Set task:
Set down the stretch of the listing from the line containing "Find the location of a particular element. The image" through the end of the listing, copying it word for word.

Material to process:
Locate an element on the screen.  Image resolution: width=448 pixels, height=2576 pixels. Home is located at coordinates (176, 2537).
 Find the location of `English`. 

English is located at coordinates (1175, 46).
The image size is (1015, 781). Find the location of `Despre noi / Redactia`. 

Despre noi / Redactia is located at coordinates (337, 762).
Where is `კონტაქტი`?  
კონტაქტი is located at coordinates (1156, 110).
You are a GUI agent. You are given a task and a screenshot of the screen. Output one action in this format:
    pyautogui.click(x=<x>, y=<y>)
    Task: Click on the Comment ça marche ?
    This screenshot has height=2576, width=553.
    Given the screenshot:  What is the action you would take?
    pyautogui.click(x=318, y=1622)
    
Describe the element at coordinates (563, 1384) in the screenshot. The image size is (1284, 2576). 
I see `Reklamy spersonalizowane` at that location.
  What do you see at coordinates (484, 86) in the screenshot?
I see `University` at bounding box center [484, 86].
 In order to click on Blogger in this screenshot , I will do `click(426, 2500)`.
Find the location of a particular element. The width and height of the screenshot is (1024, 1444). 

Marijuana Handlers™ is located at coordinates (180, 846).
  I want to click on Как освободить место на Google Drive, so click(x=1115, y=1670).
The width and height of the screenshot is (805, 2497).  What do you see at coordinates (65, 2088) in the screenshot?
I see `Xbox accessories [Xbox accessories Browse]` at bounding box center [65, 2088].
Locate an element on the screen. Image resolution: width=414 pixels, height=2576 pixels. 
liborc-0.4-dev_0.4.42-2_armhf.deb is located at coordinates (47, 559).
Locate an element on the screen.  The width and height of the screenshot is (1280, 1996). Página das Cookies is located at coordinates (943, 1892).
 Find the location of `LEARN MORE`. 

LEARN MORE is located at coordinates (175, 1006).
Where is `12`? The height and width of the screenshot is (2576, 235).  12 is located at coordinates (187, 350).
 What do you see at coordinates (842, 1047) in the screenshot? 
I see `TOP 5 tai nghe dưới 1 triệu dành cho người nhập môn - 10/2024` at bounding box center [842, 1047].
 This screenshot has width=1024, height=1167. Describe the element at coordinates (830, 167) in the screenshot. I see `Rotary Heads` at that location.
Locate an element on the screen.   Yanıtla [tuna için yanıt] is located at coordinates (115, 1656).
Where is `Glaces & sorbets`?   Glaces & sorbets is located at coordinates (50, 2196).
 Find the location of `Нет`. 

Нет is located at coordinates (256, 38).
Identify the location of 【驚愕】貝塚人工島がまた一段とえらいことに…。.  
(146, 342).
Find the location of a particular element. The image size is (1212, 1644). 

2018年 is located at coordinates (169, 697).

Answer to this exercise:
Find the location of a particular element. The image size is (1212, 1644). 

2018年 is located at coordinates (169, 697).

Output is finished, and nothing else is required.